Mentalmente falando, penso que é importante que os sonhos de cada noite deverão ser registados em folhas diferentes. Aqui o importante não é tentar interpretar os sonhos, mas sim apenas registá-los por forma a aumentarmos a nossa capacidade de memória dos sonhos. Será mais do que natural que, com o passar dos dias, as memórias dos sonhos serão iguais às obtidas na "vida acordada", o que fará com que a nossa consciencia vá dando mais realidade ao mundo onirico. Dito de outra forma, o nosso "eu" consciente começa a fundir-se com o inconsciente.
Por ultimo, podemos ler os sonhos do dia anterior - em qualquer altura do dia - e veremos como continuam vividos na nossa mente. Pessoalmente acho que o registo dos sonhos também ajuda-nos bastante a perceber com o que sonhamos e, em ultima instancia, a perceber o que está no nosso inconsciente (pelo menos no inconsciente mais imediato).
O diário de sonhos terá utilidades acrescidas, como veremos em posts futuros.

Saturday, August 15, 2009

Os três degraus até à lucidez



Como todos os leitores atentos deste blog sabem, existe um fio condutor nos artigos, bem para lá do tema dos posts. Sendo assim, hoje vou fazer o post seguinte ao artigo em que falei sobre algumas questões introdutórias do tema em questão.
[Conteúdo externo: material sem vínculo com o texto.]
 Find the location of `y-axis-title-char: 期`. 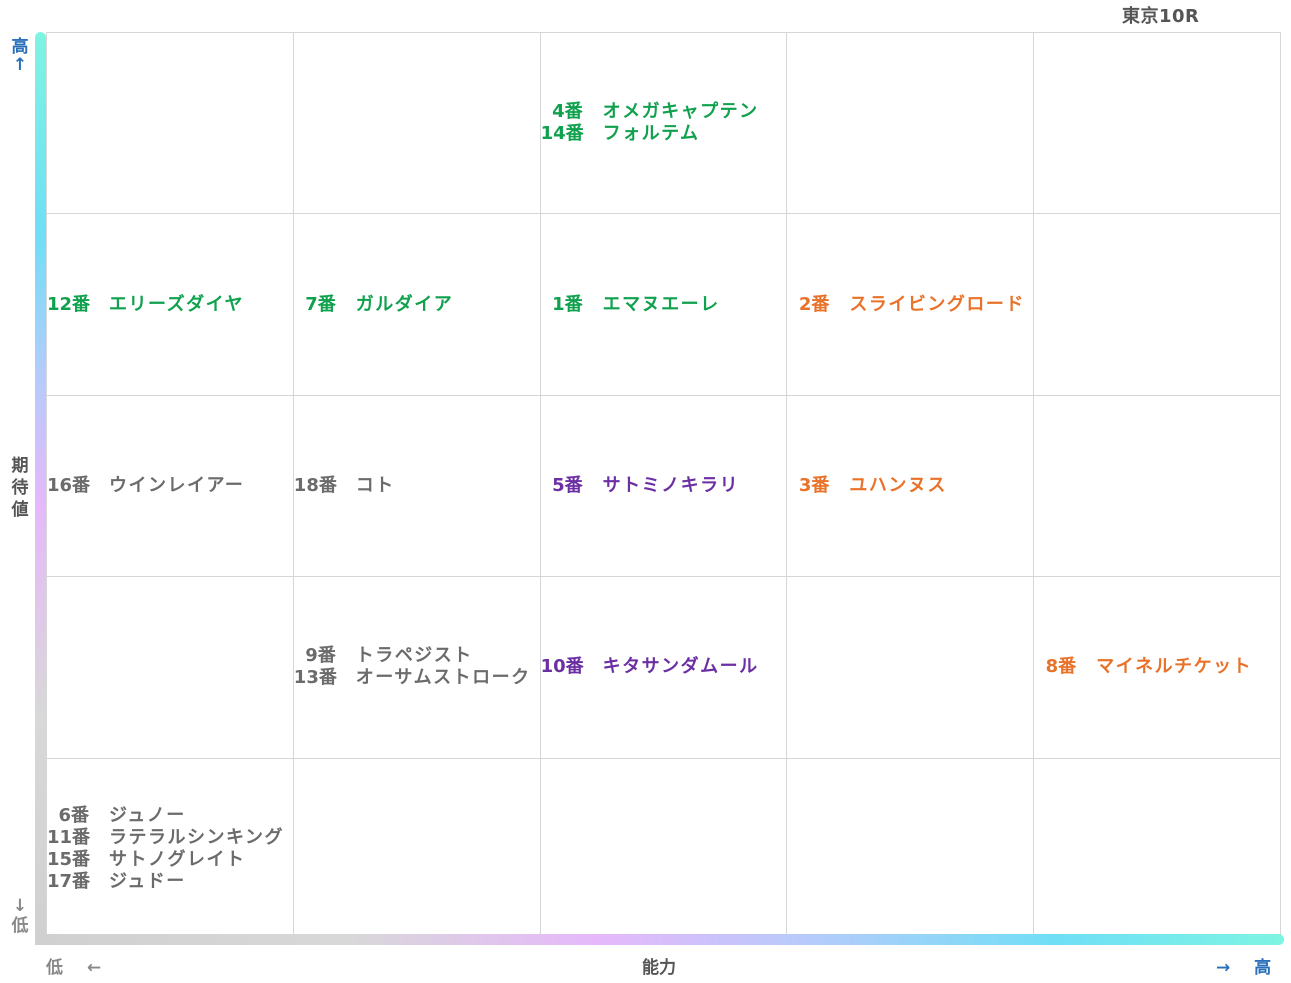

y-axis-title-char: 期 is located at coordinates (20, 466).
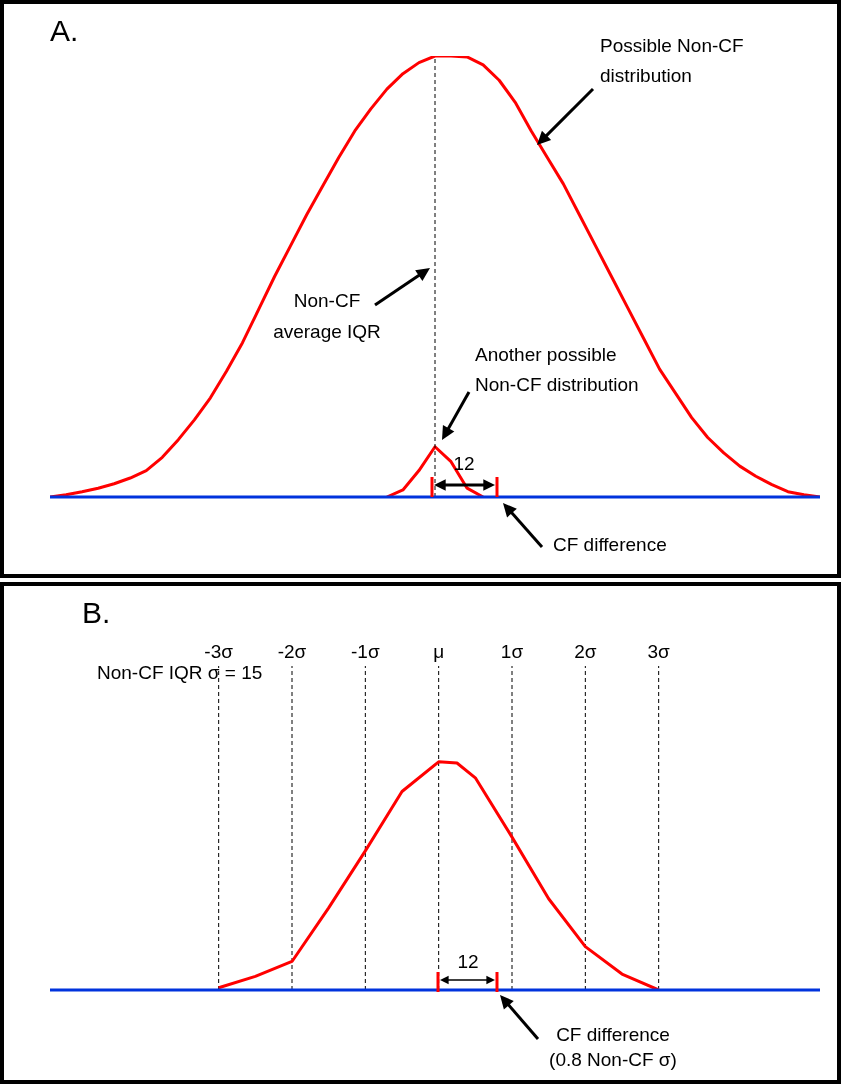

Embora alguns de nós tenhamos mais facilidade do que outros para sonhar lucidamente, sem grandes treinos, a verdade é que todos nós podemos ter sonhos lúcidos. Os sonhos lúcidos são atingíveis mediante uma forte motivação e um conjunto bem definido de técnicas. Podemos dizer que os métodos para atingir a lucidez nos sonhos seguem um modelo conceptual dividido em três partes:

A recordação dos sonhos é um método para aumentar a presença e a memória nos sonhos. As pessoas que não se recordam dos seus sonhos ou até aquelas que acordam apenas para se esquecerem que estiveram a dormir, não darão bons sonhadores lucidos. É, portanto, necessário disciplinar a nossa mente para ficar mais desperta nos nossos sonhos. Com persistência, a memória dos sonhos aumenta drásticamente logo após algumas noites de treino.
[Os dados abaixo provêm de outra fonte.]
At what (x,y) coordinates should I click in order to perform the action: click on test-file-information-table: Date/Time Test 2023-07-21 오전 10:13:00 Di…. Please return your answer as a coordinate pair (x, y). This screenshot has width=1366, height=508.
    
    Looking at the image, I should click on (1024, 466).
A segunda parte do modelo conceptual é a auto-sugestão dos sonhos que consiste em decidirmos qual será o tema dos sonhos. A auto-sugestão é fundamental para aqueles que queiram fazer trabalhos especificos nos sonhos, como sendo a cura interior. Poderá também ser usado, como veremos num post mais à frente, como técnica de despertar no sonho.
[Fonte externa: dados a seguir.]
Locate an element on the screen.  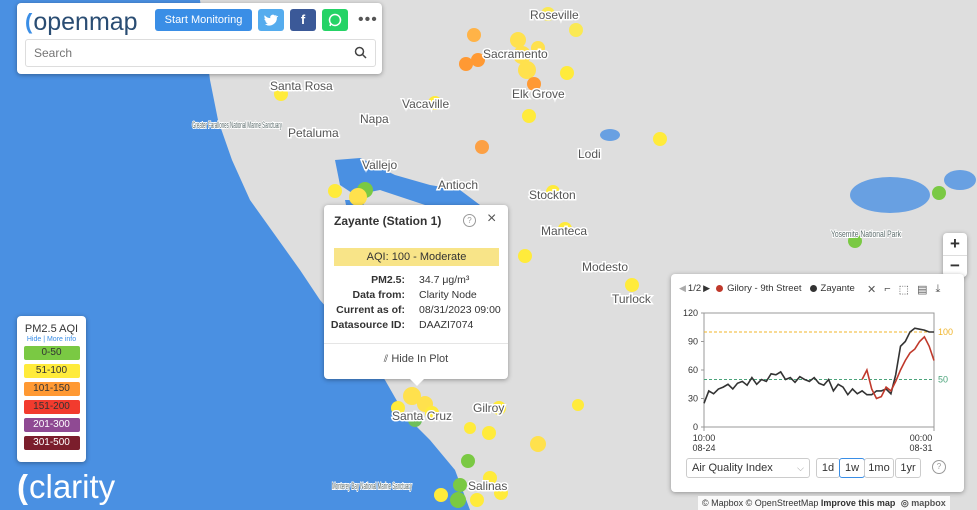
twitter-share-button is located at coordinates (271, 20).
A ultima parte, e objectivo ultimo, é a própria lucidez. É dificil manter o estado de lucidez ou evitar acordar. Para isso, deveremos ter em conta uma série de técnicas que nos permitirão manter o estado de lucidez.

Os posts seguintes, dentro deste tema em concreto, abordarão em pormenor estas várias etapas, expondo técnicas e alguns relatos. Lembrem-se sempre que não existem impossíveis. Existem sim impossibilitados.